Il ne dit pas un mot, ne fit pas un bruit, resta là immobile à la regarder, à scruter son être tout entier à tel point qu'elle pouvait presque sentir son regard glisser le long de son corps. Alors Roxanne sut. L'heure était venue.

L'air changea littéralement de densité, devint presque trop épais pour être respiré. Il pénétra dans la pièce et referma la porte derrière lui dans un bruit mat sans la quitter du regard. Elle savait qu'il la fixait, devinait précisément l'air qu'il devait avoir, la lueur sadique et impatiente qui devait briller au fond de ses yeux. Elle avait tant vécu cette scène en rêve, dans ses cauchemars, que cela aurait pu en être un. Comme elle l'aurait souhaité en cet instant... Se réveiller, terrifiée mais en sécurité, entre les bras musclés, protecteurs, de Iain.
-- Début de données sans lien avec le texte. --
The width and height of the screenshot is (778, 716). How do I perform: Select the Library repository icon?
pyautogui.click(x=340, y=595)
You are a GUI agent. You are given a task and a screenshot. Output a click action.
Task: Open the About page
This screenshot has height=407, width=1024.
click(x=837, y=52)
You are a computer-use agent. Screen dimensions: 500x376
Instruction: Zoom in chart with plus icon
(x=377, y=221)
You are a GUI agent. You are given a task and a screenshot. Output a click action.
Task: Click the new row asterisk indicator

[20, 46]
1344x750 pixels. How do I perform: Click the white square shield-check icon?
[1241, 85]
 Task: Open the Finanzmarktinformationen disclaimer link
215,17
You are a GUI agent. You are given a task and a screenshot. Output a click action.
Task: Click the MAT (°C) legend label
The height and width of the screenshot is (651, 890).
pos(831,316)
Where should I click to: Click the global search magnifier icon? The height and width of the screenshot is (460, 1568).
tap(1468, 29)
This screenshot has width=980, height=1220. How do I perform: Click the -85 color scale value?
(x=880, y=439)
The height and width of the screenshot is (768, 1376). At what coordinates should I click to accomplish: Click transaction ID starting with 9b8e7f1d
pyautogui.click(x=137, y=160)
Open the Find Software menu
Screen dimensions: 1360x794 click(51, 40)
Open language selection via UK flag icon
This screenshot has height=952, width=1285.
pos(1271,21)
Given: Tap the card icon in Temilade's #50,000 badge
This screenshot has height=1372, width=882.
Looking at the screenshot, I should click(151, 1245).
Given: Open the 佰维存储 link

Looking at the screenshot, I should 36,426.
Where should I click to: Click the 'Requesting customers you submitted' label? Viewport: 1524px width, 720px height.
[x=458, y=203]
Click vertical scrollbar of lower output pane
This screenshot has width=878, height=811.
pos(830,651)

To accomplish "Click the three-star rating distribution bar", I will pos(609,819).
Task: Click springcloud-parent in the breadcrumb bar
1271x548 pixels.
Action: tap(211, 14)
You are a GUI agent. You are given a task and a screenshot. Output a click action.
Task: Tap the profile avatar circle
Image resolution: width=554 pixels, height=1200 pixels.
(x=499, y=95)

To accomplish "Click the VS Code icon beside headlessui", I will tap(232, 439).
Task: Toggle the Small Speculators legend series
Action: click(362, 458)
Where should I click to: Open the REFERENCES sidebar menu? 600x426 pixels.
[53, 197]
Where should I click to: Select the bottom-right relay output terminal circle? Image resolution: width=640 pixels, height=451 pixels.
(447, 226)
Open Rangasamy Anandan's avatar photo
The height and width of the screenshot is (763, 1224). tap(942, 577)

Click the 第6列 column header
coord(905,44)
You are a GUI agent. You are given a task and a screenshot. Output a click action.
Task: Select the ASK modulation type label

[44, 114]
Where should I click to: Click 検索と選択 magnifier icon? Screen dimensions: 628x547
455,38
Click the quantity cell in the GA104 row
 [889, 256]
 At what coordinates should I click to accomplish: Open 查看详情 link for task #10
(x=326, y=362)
Roxanne secoua vigoureusement la tête puis leva enfin les yeux sur le monstre aux aguets qui l'épiait. Elle refusait de penser à l'homme qu'elle aimait, elle ne voulait pas le salir de ce qui allait se passer, y associer son image, son visage. Elle garderait intacts les instants de bonheur et d'amour qu'ils avaient partagés, mettrait ce qui allait se produire dans une toute autre case de son esprit.

Elle ferma les yeux le temps d'une douloureuse seconde pendant laquelle elle décida qu'elle se battrait jusqu'au bout, puis elle souleva le bébé endormi et sortit du lit — dont le rouge des draps lui semblait bien ironique — en prenant soin de le faire du côté opposé de celui où se tenait son bourreau. Dans le mouvement, le petit ouvrit les yeux, bailla et remua dans le linge dans lequel il était emmitouflé, alors elle le berça doucement, feignant un calme qui ne l'habitait pas du tout.

Désirant plus que tout montrer à Berkeley que, alors qu'il avait contrôlé chacun de leurs échanges depuis leur rencontre, elle était cette fois maîtresse de la situation — en partie du moins. Elle entendit le bruit, pas vraiment un son, pas vraiment une exclamation, qu'il laissa échapper, étonné à n'en pas douter de la voir moins impressionnée qu'à l'accoutumée. Elle-même était ébahie d'avoir autant de contrôle sur ses émotions, alors que la terreur, pareille à une tempête, faisait rage en elle.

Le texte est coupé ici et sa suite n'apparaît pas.